• [Written problem]: Continue the summary of the role-playing game pilot below, starting after its final sentence.

This game was intended as a single session pilot for a series of "one shot" games which stretch the boundaries of role playing games and provide mind bending twists and reveals.
The pilot episode focused on a group of graduate students and their professor who are on vacation together after finishing their cutting edge, ground breaking research project. After a seemingly idyllic awakening in a top notch ski chalet, things began to seem 'wrong'. Dinner was met with disaster when the chef set himself on fire, and an explosion in the kitchen triggered an avalanche which buried the characters and another hotel guest in their cabin, which proceded to collapse upon them. The characters then awoke, and found themselves at a beach resort, believing the events of the ski chalet to be a nightmare. Again, at the resort, things appear to be perfect, but have an underlying wrongness to them, such as the scuba instructor that drowns in five feet of water, and the surfer dudes who drown in a similar depth, and the beach babes that react orgasmically to everything, even being punched in the face. Again, dinner is met with disaster, and the resort floods. With their life boat sinking, the players again awake, now highly suspicious of their surroundings and believing nothing to be real. They then progress through further iterations of the same general concept, which gradually grow more absurd, such as race car driving track resort with open bar, and a live fire wargame range. All the while, the characters are gradually starving to death, and no matter how much they eat they remain hungry. They eventually pry from the professor the nature of the device they built; it it generates a field which captures neurological impulses and stimulates the mind to perceive a fantasy world, and the five of them are trapped in it, and something is wrong in the software in which things keep going wrong. Eventually they reason, based on their knowledge of the device, that some representation of it must exist in the simulation, and they might be able to deactivate it to shut down the simulation. They eventually find a closed room with the label "do not enter" on it, and within find the device, and disable it.

• [Given records]:
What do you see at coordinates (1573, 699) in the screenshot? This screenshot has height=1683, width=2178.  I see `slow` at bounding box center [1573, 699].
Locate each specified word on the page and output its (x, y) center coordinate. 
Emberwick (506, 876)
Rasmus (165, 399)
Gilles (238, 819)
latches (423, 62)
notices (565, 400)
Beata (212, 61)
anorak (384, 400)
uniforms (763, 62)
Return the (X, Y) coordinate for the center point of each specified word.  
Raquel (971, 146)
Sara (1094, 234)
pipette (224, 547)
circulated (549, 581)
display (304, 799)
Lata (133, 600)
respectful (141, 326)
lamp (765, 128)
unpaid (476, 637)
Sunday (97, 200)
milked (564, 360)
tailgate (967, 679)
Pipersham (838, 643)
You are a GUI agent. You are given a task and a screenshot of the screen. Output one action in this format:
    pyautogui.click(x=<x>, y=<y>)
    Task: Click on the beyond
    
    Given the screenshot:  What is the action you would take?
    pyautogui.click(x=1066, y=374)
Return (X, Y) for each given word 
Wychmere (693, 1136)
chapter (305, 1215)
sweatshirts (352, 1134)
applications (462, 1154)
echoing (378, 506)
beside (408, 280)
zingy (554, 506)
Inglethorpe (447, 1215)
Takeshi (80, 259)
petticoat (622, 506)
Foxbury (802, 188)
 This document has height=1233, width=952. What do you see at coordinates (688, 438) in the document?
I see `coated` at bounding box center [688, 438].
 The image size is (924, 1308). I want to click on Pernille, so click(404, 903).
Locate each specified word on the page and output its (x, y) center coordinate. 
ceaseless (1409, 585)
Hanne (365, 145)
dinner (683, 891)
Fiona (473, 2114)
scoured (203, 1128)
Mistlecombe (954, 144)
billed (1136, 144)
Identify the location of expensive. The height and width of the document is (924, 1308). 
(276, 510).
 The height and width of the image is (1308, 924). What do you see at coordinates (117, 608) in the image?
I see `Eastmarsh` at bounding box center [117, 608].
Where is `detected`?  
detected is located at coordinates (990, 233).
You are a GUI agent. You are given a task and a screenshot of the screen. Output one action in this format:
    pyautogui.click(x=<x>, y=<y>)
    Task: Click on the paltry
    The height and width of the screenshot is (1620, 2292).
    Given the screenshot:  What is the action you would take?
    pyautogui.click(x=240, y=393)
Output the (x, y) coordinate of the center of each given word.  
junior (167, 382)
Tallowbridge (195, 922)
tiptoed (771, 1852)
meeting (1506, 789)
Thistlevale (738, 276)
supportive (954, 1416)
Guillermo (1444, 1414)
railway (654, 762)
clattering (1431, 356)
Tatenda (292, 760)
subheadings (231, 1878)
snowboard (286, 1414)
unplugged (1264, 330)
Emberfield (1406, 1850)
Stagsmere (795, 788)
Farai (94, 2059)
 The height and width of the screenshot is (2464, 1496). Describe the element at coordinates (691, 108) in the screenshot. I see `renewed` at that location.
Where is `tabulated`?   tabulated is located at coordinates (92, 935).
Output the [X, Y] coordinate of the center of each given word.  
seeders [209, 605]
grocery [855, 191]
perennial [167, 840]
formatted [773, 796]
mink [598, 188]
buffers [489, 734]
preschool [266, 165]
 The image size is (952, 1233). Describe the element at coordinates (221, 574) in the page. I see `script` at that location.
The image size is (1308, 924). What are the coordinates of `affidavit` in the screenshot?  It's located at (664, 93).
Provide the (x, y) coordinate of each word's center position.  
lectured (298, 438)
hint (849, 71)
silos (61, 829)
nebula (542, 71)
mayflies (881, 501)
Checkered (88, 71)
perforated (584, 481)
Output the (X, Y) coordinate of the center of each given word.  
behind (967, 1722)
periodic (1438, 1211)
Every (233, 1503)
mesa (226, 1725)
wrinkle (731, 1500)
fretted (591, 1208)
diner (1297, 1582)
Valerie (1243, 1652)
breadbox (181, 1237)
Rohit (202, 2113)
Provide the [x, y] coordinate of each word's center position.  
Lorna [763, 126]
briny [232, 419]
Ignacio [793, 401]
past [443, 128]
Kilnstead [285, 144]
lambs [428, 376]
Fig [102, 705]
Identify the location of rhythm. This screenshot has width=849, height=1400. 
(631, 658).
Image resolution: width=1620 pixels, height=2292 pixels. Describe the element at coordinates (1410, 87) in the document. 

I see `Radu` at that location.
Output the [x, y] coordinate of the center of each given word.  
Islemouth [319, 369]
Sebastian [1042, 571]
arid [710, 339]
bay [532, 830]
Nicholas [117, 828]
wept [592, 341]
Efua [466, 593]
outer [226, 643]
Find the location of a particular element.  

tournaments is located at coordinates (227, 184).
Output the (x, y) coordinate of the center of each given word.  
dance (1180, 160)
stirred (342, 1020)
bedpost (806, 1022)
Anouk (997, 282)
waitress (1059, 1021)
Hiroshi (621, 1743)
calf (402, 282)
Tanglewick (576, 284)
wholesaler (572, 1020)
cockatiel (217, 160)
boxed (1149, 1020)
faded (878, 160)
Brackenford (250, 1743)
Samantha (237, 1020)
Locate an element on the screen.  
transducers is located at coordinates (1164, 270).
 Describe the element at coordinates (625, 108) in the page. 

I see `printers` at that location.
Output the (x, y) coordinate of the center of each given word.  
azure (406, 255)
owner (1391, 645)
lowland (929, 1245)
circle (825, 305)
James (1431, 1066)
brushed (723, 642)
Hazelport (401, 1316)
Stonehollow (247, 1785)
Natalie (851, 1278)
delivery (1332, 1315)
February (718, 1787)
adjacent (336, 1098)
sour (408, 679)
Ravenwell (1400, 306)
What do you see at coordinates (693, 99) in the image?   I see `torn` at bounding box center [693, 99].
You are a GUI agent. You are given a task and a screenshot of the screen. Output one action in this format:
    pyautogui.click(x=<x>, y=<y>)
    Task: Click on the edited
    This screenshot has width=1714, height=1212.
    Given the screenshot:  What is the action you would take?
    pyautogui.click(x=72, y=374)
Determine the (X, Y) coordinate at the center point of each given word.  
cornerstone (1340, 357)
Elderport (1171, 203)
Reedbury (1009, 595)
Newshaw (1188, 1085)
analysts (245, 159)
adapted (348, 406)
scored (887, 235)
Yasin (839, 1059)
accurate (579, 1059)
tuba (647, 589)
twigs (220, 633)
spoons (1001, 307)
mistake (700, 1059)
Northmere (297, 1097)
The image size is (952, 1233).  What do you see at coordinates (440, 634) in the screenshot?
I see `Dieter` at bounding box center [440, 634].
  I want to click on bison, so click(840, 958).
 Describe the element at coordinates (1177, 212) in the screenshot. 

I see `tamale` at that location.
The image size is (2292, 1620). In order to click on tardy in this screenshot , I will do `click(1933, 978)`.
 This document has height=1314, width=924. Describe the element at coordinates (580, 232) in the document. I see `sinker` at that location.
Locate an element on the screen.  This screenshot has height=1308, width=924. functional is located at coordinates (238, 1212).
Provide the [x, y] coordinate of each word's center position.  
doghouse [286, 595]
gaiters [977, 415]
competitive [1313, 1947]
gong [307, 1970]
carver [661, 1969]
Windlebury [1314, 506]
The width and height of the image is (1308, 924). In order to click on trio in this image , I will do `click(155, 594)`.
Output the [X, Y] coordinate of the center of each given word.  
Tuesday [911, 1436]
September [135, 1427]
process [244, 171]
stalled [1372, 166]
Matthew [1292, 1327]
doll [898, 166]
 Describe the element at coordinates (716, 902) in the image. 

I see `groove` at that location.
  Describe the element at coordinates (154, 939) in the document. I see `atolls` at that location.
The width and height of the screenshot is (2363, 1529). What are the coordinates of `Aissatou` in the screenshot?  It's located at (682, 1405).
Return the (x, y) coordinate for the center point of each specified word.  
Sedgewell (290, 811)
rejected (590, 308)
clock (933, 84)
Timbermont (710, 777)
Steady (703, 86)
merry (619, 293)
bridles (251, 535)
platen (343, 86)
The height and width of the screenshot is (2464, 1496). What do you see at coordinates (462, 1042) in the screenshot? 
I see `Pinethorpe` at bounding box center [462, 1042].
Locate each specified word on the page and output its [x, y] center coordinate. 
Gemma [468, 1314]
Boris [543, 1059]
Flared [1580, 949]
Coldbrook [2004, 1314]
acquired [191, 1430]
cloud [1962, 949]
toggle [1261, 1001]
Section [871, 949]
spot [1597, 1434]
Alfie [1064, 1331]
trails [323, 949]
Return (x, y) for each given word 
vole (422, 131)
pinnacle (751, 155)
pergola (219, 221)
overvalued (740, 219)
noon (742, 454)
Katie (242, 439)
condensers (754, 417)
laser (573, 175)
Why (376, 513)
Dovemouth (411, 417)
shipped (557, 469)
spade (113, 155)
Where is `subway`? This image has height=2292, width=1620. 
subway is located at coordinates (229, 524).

• [Written response]:
They come to in the lab, apparently a few days after their original test of the device, quite starved. They take some food and begin to recover, but the professor does not, and he seems much more starved than the rest of them. The characters stumble upon a door in the lab with the same 'do not enter' sign on it, and eventually force their way inside. Within the room, they find a representation of the professors prototype, and destroy it.
The professor himself then wakes up, back in his garage, and his fantasy of having a team of brilliant and dedicated graduate students, and fame and renown, was just a fantasy.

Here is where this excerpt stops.